**WRITTEN REQUEST 1:** Decide whether each statement below agrees with the text on repurchase covenants and stock buybacks, answering yes or no and quoting the deciding words of the text exactly. (a) At December 31, 2019, there was no debt outstanding under the Repurchase Agreement. (b) The Board resolutions allow the company to buy its shares from its directors. (c) During the year ended December 31, 2019, the company repurchased 220,965 shares of its common stock.
**WRITTEN REQUEST 2:** Pick up the text on repurchase covenants and stock buybacks after its final sentence and write a continuation.

The Repurchase Agreement contains various affirmative and negative covenants. The negative covenants include among others, certain limitations on transactions involving acquisitions, mergers, the incurrence of debt, sale of assets and creation of liens upon any of its Mortgage Notes. Additional covenants include (i) a tangible net worth requirement, (ii) a minimum liquidity requirement, (iii) a minimum net income requirement, and (iv) a maximum leverage ratio requirement. NVRM was in compliance with all covenants under the Repurchase Agreement at December 31, 2019. At December 31, 2019, there was no debt outstanding under the Repurchase Agreement and there were no borrowing base limitations.
Equity Repurchases
In addition to funding growth in our homebuilding and mortgage banking operations, we historically have used a substantial portion of our excess liquidity to repurchase outstanding shares of our common stock in open market and privately negotiated transactions. This ongoing repurchase activity is conducted pursuant to publicly announced Board authorizations, and is typically executed in accordance with the safe-harbor provisions of Rule 10b-18 promulgated under the Securities Exchange Act of 1934, as amended. In addition, the Board resolutions authorizing us to repurchase shares of our common stock specifically prohibit us from purchasing shares from our officers, directors, Profit Sharing Plan Trust or Employee Stock Ownership Plan Trust. The repurchase program assists us in accomplishing our primary objective, creating increases in shareholder value. See “Market for Registrant’s Common Equity, Related Stockholder Matters and Issuer Purchases of Equity Securities” in Item 5 of this Form 10-K for disclosure of amounts repurchased during the fourth quarter of 2019. For the year ended December 31, 2019, we repurchased 220,965 shares of our common stock at an aggregate purchase price of $698,417. As of December 31, 2019, we had $317,141 available under Board approved repurchase authorizations.

**ENTRIES SHOWN:**
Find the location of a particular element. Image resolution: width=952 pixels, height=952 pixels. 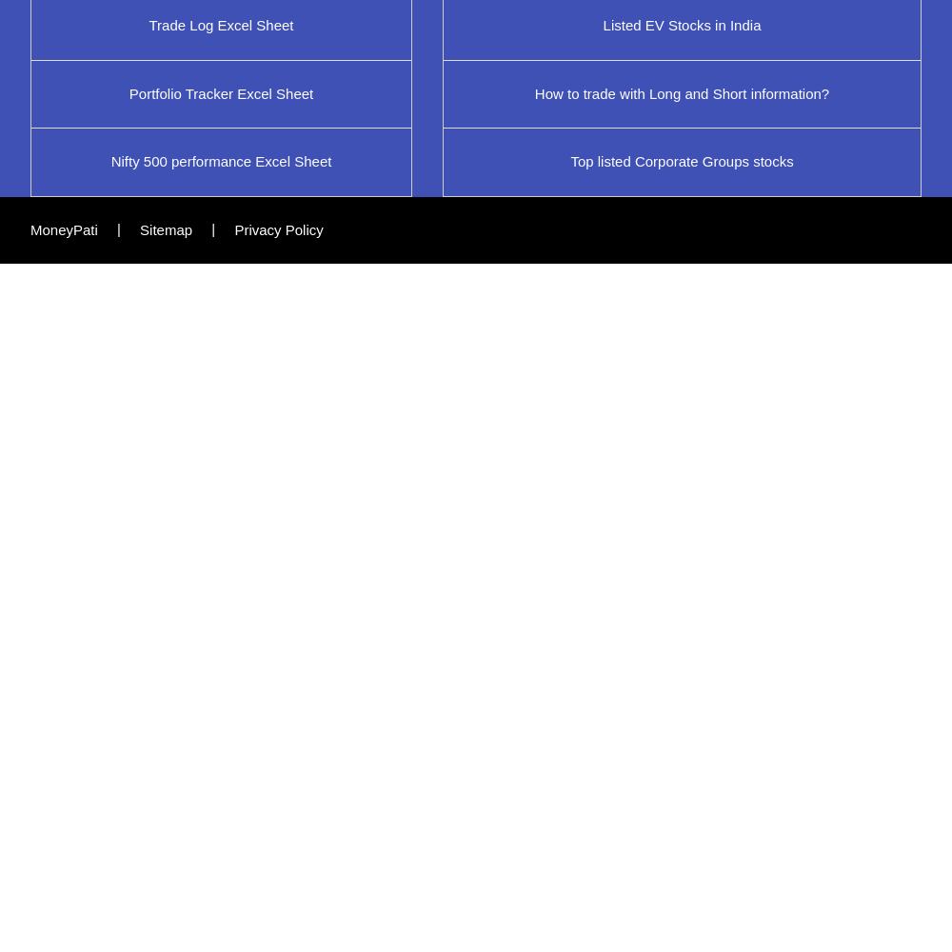

'Portfolio Tracker Excel Sheet' is located at coordinates (220, 91).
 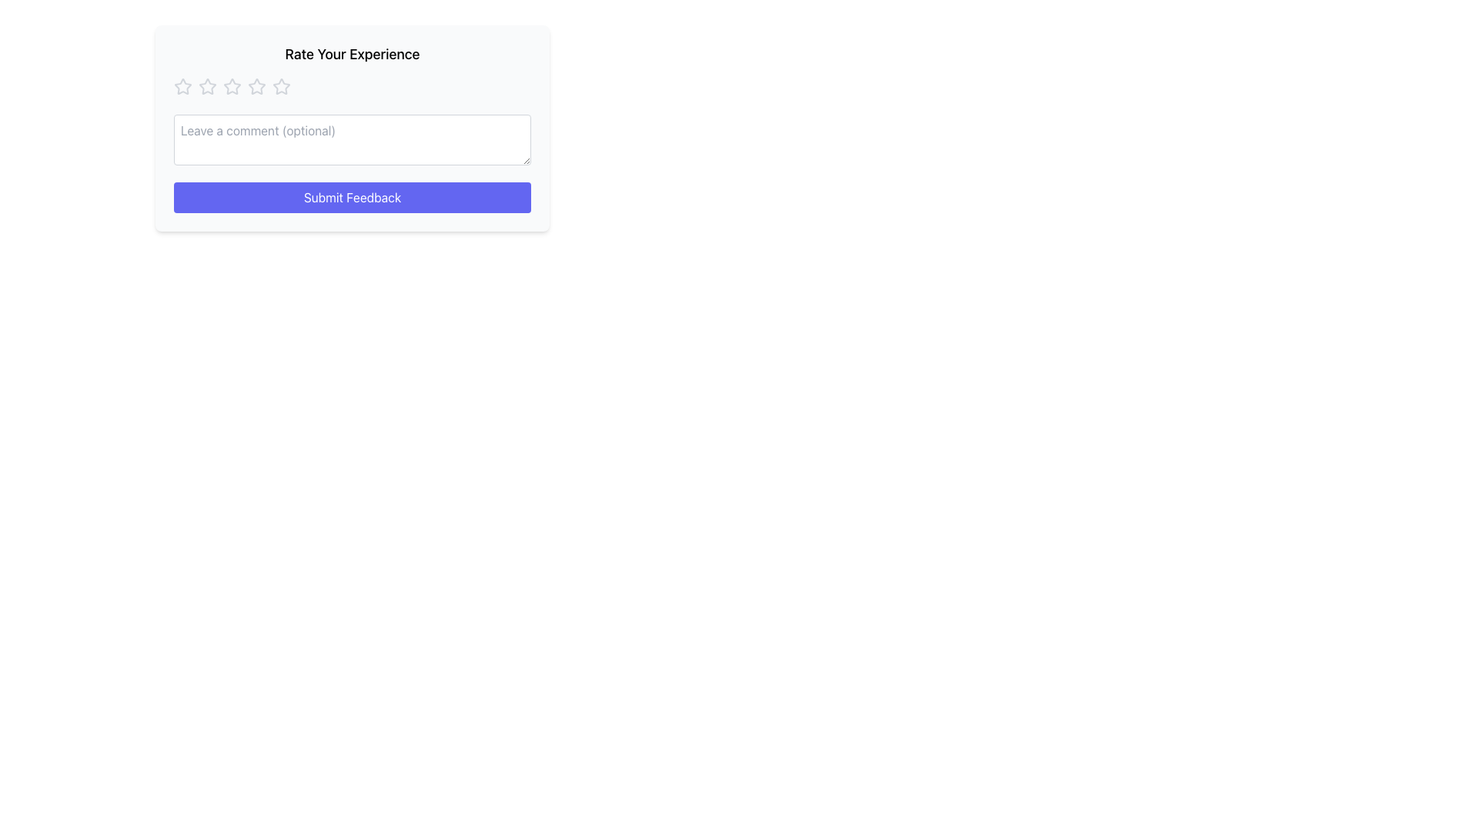 What do you see at coordinates (232, 86) in the screenshot?
I see `the fourth rating star icon` at bounding box center [232, 86].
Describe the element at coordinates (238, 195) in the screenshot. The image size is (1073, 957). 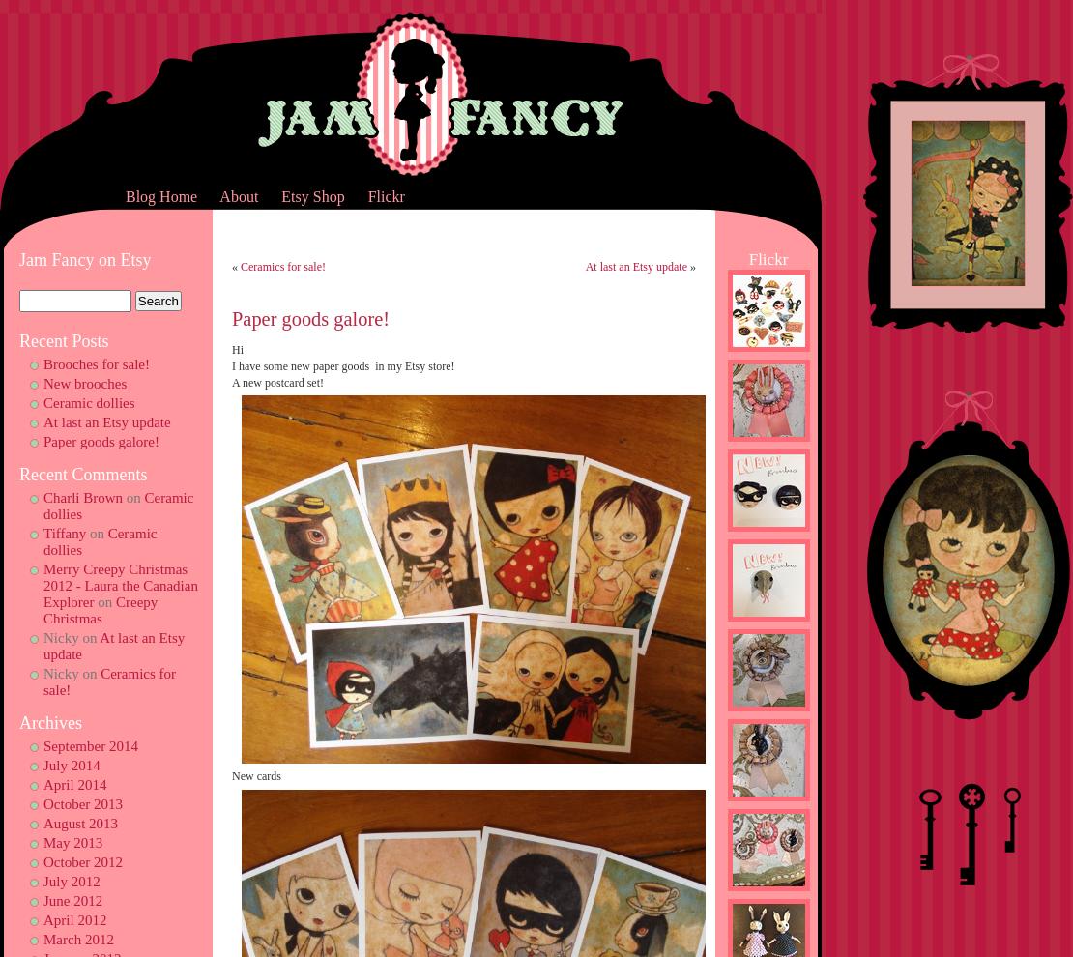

**RESPONSE 1:**
(a) Yes: "At December 31, 2019, there was no debt outstanding under the Repurchase Agreement"
(b) No: "specifically prohibit us from purchasing shares from our officers, directors, Profit Sharing Plan Trust or Employee Stock Ownership Plan Trust"
(c) Yes: "For the year ended December 31, 2019, we repurchased 220,965 shares of our common stock"

**RESPONSE 2:**
Cash Flows
For the year ended December 31, 2019, cash, restricted cash and cash equivalents increased by $428,556. Net cash provided by operating activities was $866,535, due primarily to cash provided by earnings in 2019 and net proceeds of $91,178 from mortgage loan activity. Cash was primarily used to fund the increase in inventory of $94,178, attributable to an increase in units under construction at December 31, 2019 compared to December 31, 2018. Net cash used in investing activities in 2019 of $13,284 was attributable primarily to cash used for purchases of property, plant and equipment of $22,699, offset partially by the receipt of capital distributions from our unconsolidated JVs totaling $8,247. Net cash used in financing activities of $424,695, resulted primarily from our repurchase of 220,965 shares of our common stock for an aggregate purchase price of $698,417 under our ongoing common stock repurchase program as discussed above, offset partially by $274,028 in proceeds from stock option exercises.
For the year ended December 31, 2018, cash and cash equivalents increased by $42,691. Net cash provided by operating activities was $723,126, due primarily to cash provided by earnings and net proceeds of $17,384 from mortgage loan activity. Cash was primarily used to fund the increase in contract land deposits of $30,863 and the decrease in accounts payable and accrued expenses of $30,713. Net cash used in investing activities in 2018 of $8,177 was attributable primarily to cash used for purchases of property, plant and equipment of $19,665, offset partially by the receipt of capital distributions from our unconsolidated JVs totaling
$10,515. Net cash used in financing activities of $672,258, resulted primarily from our repurchase of 300,815 shares of our common stock for an aggregate purchase price of $846,134, offset partially by $174,110 in proceeds from stock option exercises.
At December 31, 2019 and 2018, the homebuilding segment had restricted cash of $17,943 and $16,982, respectively. Restricted cash in each year was attributable to customer deposits for certain home sales.
We believe that our current cash holdings, cash generated from operations, and cash available under our short-term unsecured credit agreement, revolving mortgage repurchase facility and the public debt and equity markets will be sufficient to satisfy near and long term cash requirements for working capital and debt service in both our homebuilding and mortgage banking operations.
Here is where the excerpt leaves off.